En effet, les festivités peuvent commencer grâce à notre petit jardin, cultivé plus ou moins en permaculture, et surtout sans trop d’efforts. Maintenant que les premiers cornichons sont là, c’est officiellement l’été. Je stocke les légumes dans le bac du frigo de l’arrière-cuisine, en attendant la prochaine récolte. Je pourrai alors préparer le premier bocal de cornichons lacto-fermentés, ce mets indispensable pour notre famille franco-hongroise. Dans notre cuisine angevine se mêlent le meilleur des deux mondes culinaires. : le paprika côtoie les herbes de Provence, l’aneth papote avec le romarin, et l’oignon et l’ail ne peuvent pas manquer.

été 1990

- Tu viens goûter ? - me demande ma mère

- Volontiers – je crie et j’arrive en courant en tendant ma main vers un bâtonnet vert clair.  -

- C’est boooon – je lui souris avec la bouche pleine. Le jus acidulé opaque coule du coin de ma bouche et je la lèche. 

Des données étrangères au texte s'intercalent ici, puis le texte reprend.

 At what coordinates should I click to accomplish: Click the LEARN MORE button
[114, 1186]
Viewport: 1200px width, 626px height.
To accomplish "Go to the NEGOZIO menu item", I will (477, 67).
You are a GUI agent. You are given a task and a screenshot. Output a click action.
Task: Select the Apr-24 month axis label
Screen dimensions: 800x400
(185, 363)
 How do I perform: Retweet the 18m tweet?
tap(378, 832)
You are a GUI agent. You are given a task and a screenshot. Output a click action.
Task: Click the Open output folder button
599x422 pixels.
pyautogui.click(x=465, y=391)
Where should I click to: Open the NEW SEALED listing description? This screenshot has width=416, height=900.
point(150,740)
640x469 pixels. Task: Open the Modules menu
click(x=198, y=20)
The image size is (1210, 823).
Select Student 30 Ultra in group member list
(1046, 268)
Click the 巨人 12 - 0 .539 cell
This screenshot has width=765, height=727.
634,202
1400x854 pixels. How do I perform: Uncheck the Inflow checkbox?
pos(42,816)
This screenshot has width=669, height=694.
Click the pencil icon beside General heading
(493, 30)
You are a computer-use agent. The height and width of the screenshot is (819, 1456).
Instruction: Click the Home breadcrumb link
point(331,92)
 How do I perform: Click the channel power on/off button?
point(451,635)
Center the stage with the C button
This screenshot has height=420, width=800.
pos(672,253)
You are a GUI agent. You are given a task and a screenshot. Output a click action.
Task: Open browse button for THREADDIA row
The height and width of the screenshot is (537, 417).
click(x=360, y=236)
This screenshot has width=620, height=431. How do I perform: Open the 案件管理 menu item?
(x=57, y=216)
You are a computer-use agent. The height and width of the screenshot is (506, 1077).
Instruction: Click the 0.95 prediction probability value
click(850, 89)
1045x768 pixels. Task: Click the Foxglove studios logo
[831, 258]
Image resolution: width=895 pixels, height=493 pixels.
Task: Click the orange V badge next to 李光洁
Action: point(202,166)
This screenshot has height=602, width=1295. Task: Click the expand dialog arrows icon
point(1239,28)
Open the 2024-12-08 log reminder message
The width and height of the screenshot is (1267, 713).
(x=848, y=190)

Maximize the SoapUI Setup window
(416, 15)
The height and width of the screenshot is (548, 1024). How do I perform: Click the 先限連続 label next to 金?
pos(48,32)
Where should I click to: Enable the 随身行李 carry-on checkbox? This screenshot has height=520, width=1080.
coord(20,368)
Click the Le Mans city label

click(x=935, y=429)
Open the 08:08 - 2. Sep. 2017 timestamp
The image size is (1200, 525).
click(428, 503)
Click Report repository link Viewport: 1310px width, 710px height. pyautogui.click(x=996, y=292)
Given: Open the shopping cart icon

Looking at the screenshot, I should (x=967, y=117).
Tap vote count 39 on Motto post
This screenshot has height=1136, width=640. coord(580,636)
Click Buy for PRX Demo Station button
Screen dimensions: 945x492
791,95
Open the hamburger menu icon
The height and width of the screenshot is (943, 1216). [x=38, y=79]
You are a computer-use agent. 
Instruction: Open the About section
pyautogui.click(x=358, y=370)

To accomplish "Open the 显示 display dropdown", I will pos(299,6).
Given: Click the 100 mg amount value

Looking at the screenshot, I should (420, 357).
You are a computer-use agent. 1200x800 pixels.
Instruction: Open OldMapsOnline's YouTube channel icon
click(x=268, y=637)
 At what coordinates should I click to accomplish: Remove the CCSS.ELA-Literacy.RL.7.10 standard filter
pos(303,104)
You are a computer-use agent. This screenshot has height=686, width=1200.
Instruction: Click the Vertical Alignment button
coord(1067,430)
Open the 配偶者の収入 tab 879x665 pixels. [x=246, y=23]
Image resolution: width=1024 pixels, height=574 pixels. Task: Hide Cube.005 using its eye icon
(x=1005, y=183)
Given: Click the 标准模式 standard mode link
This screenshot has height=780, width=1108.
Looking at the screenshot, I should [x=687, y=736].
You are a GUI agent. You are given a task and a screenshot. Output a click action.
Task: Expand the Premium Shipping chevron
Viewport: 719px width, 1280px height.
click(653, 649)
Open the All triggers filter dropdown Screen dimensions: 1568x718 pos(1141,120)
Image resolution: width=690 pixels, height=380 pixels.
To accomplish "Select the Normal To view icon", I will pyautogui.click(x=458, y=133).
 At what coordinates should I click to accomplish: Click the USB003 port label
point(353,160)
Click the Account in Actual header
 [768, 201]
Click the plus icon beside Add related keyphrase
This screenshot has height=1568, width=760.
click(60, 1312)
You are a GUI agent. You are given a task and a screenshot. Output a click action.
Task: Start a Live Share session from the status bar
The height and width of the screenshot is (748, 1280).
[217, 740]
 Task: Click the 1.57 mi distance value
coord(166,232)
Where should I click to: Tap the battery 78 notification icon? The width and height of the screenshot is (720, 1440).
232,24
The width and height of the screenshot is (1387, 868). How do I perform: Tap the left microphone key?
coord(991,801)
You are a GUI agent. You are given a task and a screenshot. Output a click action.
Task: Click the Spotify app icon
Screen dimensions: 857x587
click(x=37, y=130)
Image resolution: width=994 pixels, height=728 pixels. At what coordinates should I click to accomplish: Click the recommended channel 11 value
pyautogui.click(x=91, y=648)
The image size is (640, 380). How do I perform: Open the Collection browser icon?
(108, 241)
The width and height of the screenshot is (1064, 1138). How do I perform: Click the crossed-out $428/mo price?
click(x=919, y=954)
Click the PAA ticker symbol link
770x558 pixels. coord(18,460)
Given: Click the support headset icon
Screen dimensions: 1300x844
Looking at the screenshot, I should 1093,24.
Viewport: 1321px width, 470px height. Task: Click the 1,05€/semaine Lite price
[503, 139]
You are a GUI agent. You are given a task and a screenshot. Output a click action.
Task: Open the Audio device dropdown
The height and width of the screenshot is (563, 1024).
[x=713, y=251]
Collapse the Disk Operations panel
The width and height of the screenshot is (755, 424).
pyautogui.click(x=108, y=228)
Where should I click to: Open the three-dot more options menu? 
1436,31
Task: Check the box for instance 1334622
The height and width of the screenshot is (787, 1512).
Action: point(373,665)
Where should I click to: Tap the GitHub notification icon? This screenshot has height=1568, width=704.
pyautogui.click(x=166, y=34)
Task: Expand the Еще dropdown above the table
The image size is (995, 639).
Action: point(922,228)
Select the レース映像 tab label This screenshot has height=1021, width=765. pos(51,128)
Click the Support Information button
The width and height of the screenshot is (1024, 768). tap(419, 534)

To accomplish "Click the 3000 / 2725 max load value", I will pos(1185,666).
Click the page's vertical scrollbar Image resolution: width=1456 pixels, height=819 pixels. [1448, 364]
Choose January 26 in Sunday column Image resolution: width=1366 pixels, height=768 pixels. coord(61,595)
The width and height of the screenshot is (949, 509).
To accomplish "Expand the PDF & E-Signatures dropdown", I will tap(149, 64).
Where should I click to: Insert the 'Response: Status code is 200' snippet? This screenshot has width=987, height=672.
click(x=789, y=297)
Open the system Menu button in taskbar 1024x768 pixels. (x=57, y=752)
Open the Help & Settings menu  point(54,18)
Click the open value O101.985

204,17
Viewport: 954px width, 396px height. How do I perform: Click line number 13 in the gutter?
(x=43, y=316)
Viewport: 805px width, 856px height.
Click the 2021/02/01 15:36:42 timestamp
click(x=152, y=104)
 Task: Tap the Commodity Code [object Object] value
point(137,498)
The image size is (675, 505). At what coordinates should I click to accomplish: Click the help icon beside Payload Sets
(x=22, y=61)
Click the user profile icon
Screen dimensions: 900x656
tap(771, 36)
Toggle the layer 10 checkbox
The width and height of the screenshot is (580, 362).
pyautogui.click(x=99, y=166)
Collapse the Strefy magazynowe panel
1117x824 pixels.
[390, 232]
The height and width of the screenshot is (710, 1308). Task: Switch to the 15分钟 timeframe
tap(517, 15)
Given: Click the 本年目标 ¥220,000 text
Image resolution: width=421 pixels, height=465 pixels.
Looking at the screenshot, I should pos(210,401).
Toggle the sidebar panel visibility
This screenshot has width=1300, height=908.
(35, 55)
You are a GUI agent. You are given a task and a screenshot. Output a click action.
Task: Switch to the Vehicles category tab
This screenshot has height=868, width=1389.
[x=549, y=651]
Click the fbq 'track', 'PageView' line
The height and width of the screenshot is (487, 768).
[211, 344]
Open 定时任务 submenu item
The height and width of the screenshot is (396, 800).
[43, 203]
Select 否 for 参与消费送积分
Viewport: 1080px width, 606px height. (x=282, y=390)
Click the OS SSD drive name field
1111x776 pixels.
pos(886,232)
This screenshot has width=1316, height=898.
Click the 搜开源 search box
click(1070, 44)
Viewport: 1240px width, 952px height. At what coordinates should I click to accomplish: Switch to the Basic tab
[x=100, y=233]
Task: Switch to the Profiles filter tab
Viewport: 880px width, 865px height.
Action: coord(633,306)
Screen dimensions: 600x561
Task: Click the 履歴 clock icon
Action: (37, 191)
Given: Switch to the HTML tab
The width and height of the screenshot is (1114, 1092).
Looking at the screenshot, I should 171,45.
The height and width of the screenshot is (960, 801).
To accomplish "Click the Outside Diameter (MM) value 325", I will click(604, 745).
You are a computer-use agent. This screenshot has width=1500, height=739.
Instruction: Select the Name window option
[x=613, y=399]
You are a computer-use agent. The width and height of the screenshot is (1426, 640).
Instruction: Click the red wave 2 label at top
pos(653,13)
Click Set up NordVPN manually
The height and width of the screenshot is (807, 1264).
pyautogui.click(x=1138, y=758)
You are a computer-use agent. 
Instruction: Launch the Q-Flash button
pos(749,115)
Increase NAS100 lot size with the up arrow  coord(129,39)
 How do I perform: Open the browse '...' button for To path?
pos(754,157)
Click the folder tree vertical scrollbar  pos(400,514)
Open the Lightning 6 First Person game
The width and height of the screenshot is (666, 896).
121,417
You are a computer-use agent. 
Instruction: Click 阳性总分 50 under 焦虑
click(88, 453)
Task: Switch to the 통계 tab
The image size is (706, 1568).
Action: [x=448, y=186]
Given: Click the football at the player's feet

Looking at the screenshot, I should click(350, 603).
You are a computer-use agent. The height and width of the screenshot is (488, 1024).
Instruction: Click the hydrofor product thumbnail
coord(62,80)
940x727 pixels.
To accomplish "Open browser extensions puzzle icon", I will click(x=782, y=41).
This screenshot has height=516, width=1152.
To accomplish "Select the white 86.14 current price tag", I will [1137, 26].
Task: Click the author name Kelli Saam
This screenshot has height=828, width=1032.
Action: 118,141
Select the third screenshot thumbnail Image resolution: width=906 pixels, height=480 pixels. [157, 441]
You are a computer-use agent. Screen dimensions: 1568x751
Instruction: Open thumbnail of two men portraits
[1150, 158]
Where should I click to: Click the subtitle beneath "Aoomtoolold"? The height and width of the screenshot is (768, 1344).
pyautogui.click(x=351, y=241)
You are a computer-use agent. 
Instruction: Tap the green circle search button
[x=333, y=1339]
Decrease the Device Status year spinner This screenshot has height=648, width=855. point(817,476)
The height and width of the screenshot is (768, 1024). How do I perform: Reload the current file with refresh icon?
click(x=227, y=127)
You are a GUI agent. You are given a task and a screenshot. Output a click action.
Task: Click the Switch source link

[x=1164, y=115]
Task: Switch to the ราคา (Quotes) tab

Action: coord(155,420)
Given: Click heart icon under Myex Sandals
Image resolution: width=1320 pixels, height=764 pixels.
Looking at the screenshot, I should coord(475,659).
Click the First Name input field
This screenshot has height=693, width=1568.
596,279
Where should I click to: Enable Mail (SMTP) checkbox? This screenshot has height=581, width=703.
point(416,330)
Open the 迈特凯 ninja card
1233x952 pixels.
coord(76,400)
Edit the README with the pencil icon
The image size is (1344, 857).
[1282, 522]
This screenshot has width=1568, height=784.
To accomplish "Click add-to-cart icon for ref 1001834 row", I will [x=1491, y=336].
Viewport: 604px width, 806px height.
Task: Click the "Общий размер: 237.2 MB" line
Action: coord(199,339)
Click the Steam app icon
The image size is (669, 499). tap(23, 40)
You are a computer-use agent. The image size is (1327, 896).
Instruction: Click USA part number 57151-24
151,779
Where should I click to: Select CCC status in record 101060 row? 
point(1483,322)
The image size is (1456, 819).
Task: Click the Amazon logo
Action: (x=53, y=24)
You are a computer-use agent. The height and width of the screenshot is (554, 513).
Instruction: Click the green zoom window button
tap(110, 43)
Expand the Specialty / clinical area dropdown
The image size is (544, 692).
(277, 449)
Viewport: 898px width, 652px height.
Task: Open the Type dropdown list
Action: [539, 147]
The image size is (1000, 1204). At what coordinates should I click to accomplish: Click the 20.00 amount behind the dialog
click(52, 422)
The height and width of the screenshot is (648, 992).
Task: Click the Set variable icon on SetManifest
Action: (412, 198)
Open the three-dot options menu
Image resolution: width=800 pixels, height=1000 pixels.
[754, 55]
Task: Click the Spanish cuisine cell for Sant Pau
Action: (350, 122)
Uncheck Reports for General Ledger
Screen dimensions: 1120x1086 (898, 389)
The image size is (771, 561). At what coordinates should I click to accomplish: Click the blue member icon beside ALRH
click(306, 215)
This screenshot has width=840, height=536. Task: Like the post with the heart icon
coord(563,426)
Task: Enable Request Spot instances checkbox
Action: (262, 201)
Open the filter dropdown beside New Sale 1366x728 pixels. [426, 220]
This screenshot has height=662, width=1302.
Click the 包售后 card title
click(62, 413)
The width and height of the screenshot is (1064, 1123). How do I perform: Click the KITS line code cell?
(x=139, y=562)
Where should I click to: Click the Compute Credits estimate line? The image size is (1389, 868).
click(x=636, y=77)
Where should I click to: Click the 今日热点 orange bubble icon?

- Alors je les filtre et je les mets au frigo, nous pourrons en manger ce soir avec les grillades.

Manger des cornichons lacto-fermentés est une expérience unique. Quand ils sont bien faits, ils sont tellement croquants qu’on a l’impression d’avoir un feu d’artifice glacé dans la bouche. Quand les dents guillotinent un des bâtonnets, ses trésors jaillissent d’un seul coup pour adoucir la dureté de la peau et la chair juste en dessous : les pépins. De minuscules bulles légères dues à la fermentation éclatent contre le palais, libérant des goûts salés de levain et le poivré de l’aneth.

Accompagné d’un plat chaud, le contraste de température titille les papilles. Mais ce soir, c’est grillades à la hongroise : nous allons griller … du lard. Le vrai cauchemar d’un Français - je le sais aujourd’hui - juste après la soupe allemande pleine de morceaux de légumes, de viande et de pâtes et les soupes aux fruits…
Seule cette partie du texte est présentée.